There are three types of ownership for the Critical Illness, and each type has its advantages and downsides.

Personally Owned Critical Illness Insurance

If owned personally, you have to pay for it with personal after tax dollars… but the benefit if you were to file a claim would be tax free. Most doctors have little of that personal coverage in place, cause they saw it as an expenses, as opposed to a tax strategy that comes with an insurance coverage.


Corporately Owned Critical Illness Insurance

If owned corporately, the company will pay and own the policy, but the company will also be the beneficiary. This usually means a significant tax saving on the premiums. Imagine if you could save 30% on your insurance premiums, or get 30% more coverage for the same price! That’s what a corporate ownership offers in most cases.

The advantage of owning the policy corporately is that you can use corporate after-tax dollar to pay for the premiums, instead of much higher taxed personal dollars.
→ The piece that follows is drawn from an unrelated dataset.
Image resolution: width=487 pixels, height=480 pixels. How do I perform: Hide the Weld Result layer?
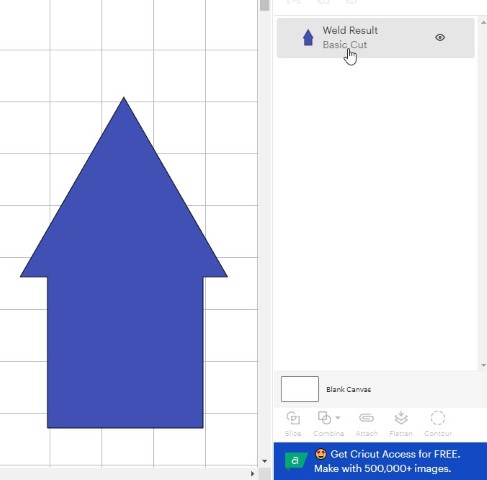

The downside though is that if you get sick, the company will receive the fund. And if you want to take the money out of the company to use it personally, then you have to pay some taxes to extract that money out of the company. But you usually have more coverage, and have saved so much money on taxes over the years, that it still makes it worth it!


Joint Ownership Critical Illness Insurance

This is one of the best tax strategies left for business owners/medical practitioners who are looking at a way to strip the retained earnings from their corporate structure into their personal bank account in a tax efficient manner.

The strategy does take 15 to 20 years to be implemented, which usually lines up perfectly with your retirement goals. At your age, you’ve managed to accumulate that wealth inside the company, and are hopefully still fairly healthy so you can qualify for the coverage. This is one strategy that you should really consider. Some accountants don’t like the inherent risks that CRA might change their mind down the road and start taxing the return of premium more, but it is worth the risk, especially as often these kinds of strategies or agreements are grand-fathered in when a tax change is made.

(613) 621-0113

As mentioned above, the government has been attacking doctors with tax rules and restrictions that really affect your ability to build a sufficient nest egg to provide you with a comfortable retirement.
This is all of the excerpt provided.